Premier enseignement : ce n’est pas parce que rien ne se voit qu’il ne se passe pas quelque chose, que ce soit en positif ou en négatif, ce qui n’est pas sans rappeler le conte de la grenouille dans la marmite. Ainsi, certains changements brusques peuvent être le résultat d’une lente et imperceptible évolution : un cancer, un divorce, un licenciement… Olivier Clerc, commentant une version voisine de ce conte, synthétise bien ce principe :
« […] Rien ne se perd, […] tout effort produit tôt ou tard un résultat, même si, la plupart du temps, il n’est pas possible de savoir à l’avance à quel moment. » (Clerc, Olivier, 2021 : La grenouille qui ne savait pas qu’elle était cuite…, Marabout, p. 52)

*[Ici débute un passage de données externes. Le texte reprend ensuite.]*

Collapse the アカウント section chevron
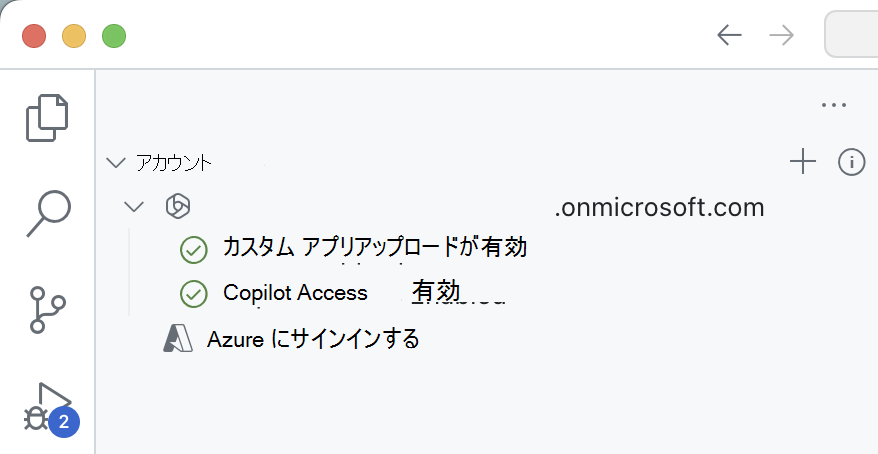 [116, 162]
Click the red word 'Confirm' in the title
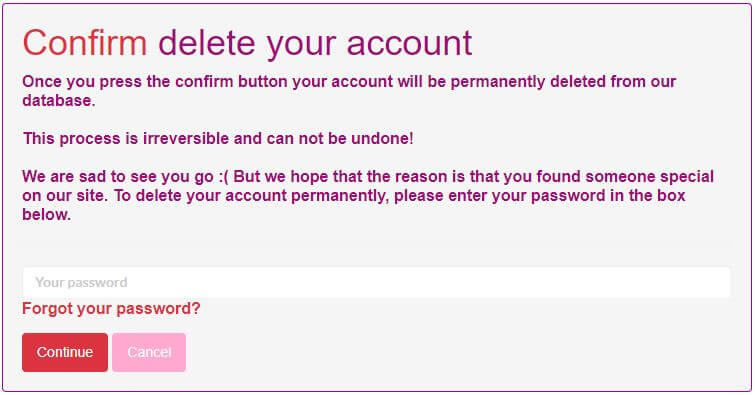The image size is (755, 395). pyautogui.click(x=85, y=42)
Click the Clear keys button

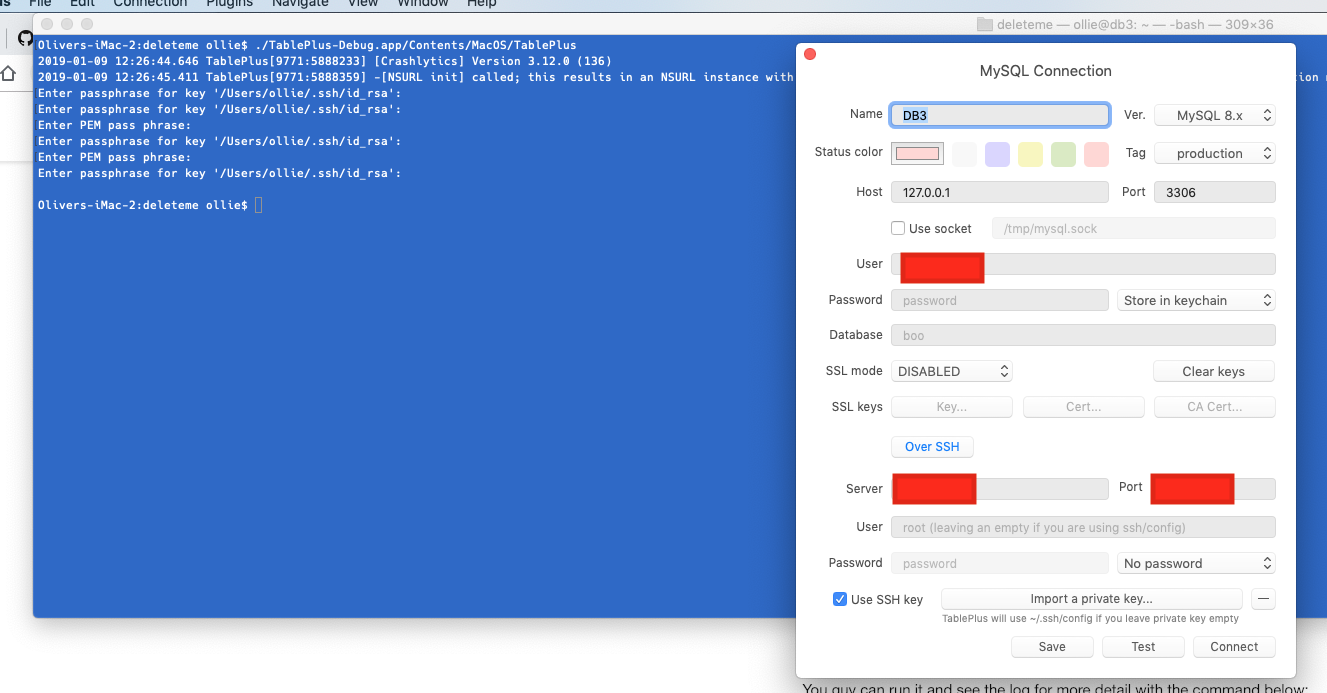[x=1213, y=370]
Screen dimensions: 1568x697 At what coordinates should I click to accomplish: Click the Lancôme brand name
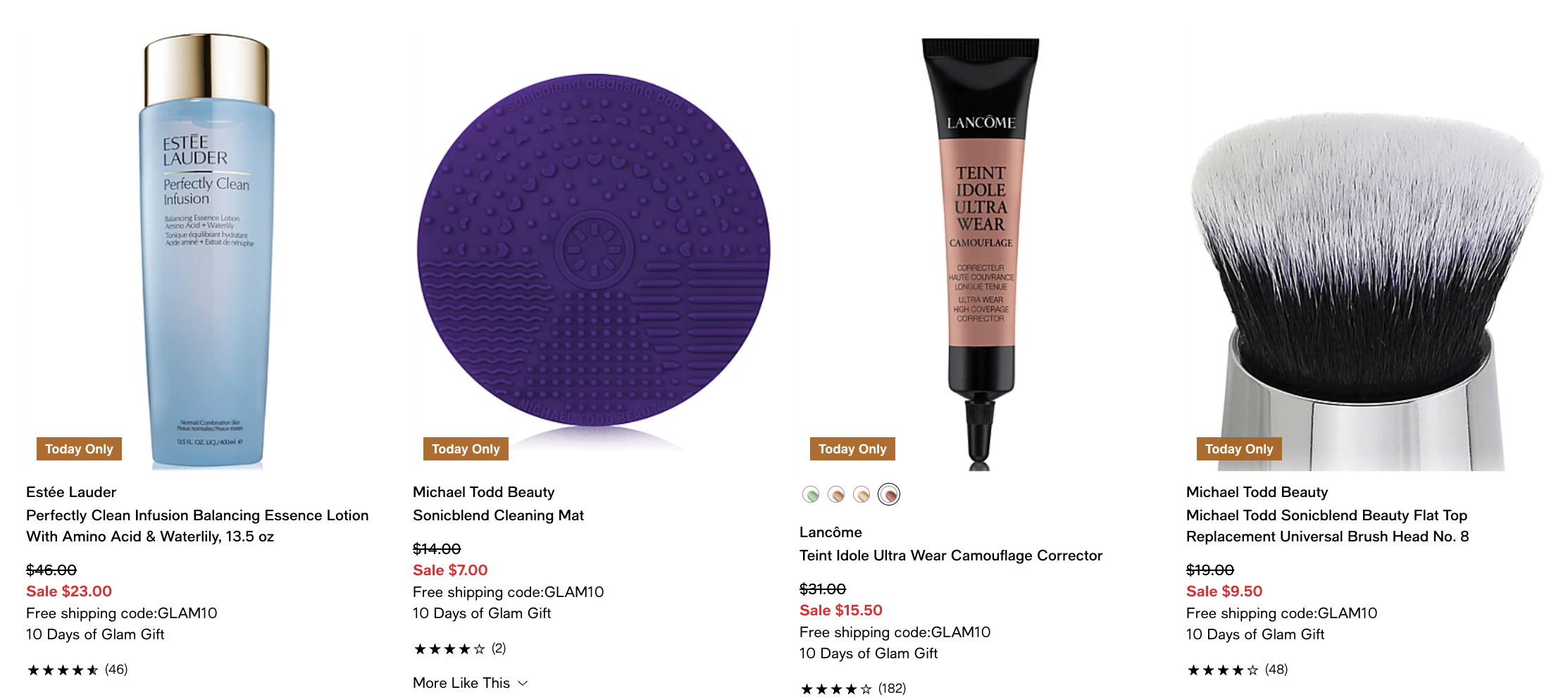[830, 532]
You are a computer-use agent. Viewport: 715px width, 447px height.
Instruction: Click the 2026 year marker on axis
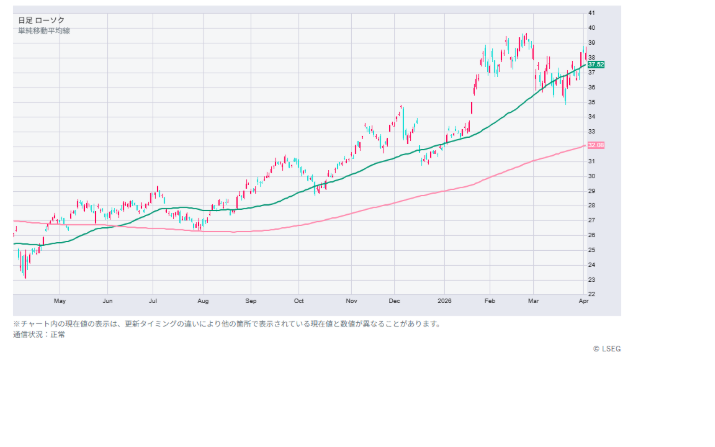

Or, ce changement soudain mais lancinant peut certes être négatif (cancer, divorce, licenciement), mais il peut aussi être positif (progrès soudain d’un enfant, progrès sportif après une période de stagnation, rencontre de son alter ego après plusieurs rencontres infructueuses, obtention d’un travail rêvé pour lequel on a beaucoup travaillé…). C’est là qu’interviennent deux qualités : la patience et la ténacité. Si on n’obtient pas immédiatement ce que l’on désire, c’est peut-être que l’on est en train de fortifier ses racines :
« Dans une époque qui a le culte de l’immédiateté à outrance, […] l’allégorie du bambou chinois nous enseigne la persévérance, le travail à long terme, le refus de la résignation. » (Clerc, Olivier, 2021 : La grenouille qui ne savait pas qu’elle était cuite…, Marabout, p. 58)
Et la discrétion et la préparation dans le secret sont des armes bien connues de la stratégie militaire : faire du temps son allié.
Le second enseignement est de savoir comment sortir grandi, plutôt que détruit, des difficultés auxquelles nous devons faire face ? On attribue à Nietzsche la citation « Ce qui ne me tue pas me rend plus fort ». Mais ce n’est vrai que lorsque l’aptitude à la résilience est proportionnée à la crise à affronter. Car combien de personnes ont été détruites par des traumatismes vécus ?
Or, ce que ce conte exprime, c’est que pour surmonter les épreuves, il est important de disposer de fondations solides (une bonne santé, un réseau social soutenant, etc.). Grâce à elles (mais pas uniquement), il est possible d’affronter les aléas du quotidien et de transcender les échecs. La résilience n’est pas une qualité innée, mais une aptitude qui s’acquiert et qui s’entretient, avec des fondations (racines) qui demandent à être développées.